(Extracted data entries)
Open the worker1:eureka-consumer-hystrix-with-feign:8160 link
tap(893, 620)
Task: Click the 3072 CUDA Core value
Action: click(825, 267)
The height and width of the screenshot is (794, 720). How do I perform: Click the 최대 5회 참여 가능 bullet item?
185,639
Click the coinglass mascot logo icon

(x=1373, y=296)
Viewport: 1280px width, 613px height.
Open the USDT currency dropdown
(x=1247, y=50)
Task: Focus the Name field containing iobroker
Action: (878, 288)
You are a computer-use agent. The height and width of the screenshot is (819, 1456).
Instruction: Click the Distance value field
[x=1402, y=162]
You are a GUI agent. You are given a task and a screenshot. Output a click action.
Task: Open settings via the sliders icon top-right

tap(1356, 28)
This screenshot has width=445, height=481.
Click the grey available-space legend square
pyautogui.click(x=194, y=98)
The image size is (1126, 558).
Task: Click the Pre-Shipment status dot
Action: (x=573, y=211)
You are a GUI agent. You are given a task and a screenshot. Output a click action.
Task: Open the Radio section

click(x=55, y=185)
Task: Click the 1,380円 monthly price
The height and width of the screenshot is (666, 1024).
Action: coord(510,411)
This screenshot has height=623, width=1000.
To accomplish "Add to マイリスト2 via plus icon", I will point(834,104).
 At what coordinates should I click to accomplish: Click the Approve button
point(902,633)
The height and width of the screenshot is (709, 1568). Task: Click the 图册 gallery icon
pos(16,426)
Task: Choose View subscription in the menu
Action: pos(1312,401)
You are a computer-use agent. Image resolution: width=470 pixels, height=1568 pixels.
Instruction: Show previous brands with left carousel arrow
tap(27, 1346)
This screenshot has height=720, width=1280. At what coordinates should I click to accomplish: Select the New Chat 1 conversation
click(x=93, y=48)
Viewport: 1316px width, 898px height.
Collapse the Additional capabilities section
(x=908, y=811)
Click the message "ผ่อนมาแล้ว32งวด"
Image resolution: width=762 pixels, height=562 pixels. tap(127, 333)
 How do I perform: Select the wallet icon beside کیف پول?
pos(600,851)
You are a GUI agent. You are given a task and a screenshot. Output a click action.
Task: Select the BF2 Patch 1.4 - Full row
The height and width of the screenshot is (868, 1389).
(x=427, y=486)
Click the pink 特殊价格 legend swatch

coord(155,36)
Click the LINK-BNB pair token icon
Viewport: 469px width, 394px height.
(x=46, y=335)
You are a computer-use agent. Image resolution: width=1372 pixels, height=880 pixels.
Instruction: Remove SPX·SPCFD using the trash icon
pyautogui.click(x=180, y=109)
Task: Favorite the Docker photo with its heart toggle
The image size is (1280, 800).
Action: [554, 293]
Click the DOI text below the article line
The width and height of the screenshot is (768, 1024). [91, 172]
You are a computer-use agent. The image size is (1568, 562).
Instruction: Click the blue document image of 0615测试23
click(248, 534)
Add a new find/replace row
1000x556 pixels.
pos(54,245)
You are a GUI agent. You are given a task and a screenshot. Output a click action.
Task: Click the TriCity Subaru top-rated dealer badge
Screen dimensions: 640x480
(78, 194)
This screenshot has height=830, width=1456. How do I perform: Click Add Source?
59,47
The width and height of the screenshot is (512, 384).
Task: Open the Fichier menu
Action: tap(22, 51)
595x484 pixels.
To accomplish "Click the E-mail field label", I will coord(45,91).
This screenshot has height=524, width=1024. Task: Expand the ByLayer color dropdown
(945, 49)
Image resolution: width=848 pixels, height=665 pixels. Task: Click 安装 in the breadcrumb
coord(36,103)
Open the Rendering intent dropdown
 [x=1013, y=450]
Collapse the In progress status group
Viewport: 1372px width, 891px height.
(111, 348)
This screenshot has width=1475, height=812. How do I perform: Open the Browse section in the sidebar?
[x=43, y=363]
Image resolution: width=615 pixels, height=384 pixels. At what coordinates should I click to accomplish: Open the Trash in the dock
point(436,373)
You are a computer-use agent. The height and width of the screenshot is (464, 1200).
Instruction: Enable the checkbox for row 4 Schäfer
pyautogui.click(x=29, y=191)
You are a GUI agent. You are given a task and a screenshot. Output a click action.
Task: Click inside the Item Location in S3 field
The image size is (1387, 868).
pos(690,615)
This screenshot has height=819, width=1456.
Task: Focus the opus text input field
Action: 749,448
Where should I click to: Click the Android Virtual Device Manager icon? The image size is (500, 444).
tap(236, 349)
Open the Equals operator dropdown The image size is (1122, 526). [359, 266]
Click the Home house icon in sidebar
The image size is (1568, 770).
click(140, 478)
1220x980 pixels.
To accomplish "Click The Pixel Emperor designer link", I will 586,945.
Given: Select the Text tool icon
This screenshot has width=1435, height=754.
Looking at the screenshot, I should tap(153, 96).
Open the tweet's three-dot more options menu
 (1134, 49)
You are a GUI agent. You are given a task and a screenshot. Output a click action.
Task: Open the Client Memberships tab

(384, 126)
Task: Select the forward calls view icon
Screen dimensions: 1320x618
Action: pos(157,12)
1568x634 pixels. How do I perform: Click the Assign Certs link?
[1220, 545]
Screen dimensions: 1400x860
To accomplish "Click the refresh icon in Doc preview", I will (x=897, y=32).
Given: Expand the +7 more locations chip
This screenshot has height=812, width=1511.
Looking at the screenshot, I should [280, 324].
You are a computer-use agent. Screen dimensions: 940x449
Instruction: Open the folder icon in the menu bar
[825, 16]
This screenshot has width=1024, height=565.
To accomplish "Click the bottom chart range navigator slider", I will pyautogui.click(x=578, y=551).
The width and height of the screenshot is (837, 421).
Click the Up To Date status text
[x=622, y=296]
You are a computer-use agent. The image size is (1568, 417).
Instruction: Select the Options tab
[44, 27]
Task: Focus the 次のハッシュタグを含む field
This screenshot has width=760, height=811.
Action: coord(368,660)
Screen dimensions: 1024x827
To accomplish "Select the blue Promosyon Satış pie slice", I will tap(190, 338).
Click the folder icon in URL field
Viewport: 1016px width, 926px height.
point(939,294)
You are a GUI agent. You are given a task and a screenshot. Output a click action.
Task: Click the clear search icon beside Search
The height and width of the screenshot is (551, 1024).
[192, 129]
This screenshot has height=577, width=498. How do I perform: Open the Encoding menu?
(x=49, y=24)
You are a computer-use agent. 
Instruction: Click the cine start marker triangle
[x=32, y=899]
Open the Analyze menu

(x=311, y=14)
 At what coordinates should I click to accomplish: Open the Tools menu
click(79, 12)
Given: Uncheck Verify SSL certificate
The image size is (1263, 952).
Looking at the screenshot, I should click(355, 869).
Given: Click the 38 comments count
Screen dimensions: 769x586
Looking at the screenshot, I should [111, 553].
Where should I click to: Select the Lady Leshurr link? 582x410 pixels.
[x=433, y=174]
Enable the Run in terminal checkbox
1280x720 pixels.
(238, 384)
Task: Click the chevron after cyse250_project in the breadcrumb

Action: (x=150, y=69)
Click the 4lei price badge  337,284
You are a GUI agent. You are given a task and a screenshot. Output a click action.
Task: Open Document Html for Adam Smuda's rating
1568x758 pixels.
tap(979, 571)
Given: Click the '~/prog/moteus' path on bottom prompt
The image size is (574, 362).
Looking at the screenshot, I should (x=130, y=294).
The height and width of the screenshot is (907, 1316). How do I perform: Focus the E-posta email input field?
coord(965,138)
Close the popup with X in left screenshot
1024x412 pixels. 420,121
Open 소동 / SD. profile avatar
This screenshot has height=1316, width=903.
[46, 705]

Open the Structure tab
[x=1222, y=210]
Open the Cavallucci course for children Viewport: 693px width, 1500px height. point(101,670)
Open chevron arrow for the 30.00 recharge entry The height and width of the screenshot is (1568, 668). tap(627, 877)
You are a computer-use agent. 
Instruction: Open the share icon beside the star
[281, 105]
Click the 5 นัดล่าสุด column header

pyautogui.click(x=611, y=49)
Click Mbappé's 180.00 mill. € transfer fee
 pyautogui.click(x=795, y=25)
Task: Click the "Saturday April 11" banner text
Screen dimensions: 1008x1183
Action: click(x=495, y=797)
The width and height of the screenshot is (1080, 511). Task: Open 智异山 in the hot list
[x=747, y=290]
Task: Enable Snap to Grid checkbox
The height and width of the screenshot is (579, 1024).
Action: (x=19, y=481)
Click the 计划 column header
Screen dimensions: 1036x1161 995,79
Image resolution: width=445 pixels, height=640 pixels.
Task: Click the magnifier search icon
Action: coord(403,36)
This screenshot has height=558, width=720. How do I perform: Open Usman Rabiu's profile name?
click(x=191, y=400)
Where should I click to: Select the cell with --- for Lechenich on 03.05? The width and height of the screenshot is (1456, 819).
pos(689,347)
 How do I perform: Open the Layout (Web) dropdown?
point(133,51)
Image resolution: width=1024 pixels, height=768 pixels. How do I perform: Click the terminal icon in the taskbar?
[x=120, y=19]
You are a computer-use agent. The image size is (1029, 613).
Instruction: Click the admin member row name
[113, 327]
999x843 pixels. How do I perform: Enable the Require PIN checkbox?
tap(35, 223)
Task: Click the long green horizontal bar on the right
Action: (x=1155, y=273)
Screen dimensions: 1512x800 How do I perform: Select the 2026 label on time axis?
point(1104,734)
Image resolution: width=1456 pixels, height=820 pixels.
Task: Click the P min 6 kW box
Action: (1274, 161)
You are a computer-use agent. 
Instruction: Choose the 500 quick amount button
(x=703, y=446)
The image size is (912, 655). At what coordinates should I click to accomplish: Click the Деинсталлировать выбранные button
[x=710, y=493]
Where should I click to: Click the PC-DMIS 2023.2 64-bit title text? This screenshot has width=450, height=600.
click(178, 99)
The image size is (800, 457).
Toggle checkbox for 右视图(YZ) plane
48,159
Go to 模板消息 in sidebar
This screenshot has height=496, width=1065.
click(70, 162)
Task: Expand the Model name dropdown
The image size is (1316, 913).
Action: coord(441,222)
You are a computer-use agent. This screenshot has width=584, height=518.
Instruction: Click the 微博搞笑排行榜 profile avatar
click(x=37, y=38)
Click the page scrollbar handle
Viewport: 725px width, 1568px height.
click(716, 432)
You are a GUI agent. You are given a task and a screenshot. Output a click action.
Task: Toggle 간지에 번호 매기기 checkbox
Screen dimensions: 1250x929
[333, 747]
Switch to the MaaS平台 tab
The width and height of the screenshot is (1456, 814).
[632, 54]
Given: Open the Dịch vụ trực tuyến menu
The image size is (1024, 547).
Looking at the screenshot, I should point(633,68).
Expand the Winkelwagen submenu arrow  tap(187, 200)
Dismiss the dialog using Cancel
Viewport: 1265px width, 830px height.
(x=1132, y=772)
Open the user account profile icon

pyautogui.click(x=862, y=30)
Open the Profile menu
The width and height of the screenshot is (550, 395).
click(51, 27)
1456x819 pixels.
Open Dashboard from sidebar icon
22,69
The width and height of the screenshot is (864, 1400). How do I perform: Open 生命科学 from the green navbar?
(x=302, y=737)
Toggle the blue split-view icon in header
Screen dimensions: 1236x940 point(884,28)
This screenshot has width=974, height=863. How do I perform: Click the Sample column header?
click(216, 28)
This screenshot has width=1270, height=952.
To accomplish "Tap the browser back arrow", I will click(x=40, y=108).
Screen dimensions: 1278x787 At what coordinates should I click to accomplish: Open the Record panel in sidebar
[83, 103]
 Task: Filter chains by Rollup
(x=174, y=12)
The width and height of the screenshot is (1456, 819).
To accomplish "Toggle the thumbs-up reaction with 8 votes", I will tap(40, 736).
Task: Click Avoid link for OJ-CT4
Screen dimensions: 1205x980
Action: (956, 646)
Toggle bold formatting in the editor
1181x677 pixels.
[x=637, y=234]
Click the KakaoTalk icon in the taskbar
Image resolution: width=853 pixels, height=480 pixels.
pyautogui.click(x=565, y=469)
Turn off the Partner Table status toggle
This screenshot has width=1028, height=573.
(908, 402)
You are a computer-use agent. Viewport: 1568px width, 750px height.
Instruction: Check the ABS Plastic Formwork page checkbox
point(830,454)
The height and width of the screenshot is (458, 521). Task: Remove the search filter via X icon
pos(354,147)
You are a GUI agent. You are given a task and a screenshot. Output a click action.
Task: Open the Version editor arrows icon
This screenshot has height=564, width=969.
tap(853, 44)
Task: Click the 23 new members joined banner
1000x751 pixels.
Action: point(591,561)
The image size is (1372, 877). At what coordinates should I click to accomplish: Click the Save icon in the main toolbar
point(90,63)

[Requirements] Identify every line in the records that contains the string "from", and copy each one out. Letter case counts.

[Exercise response]
Open Dashboard from sidebar icon
The width and height of the screenshot is (864, 1400). How do I perform: Open 生命科学 from the green navbar?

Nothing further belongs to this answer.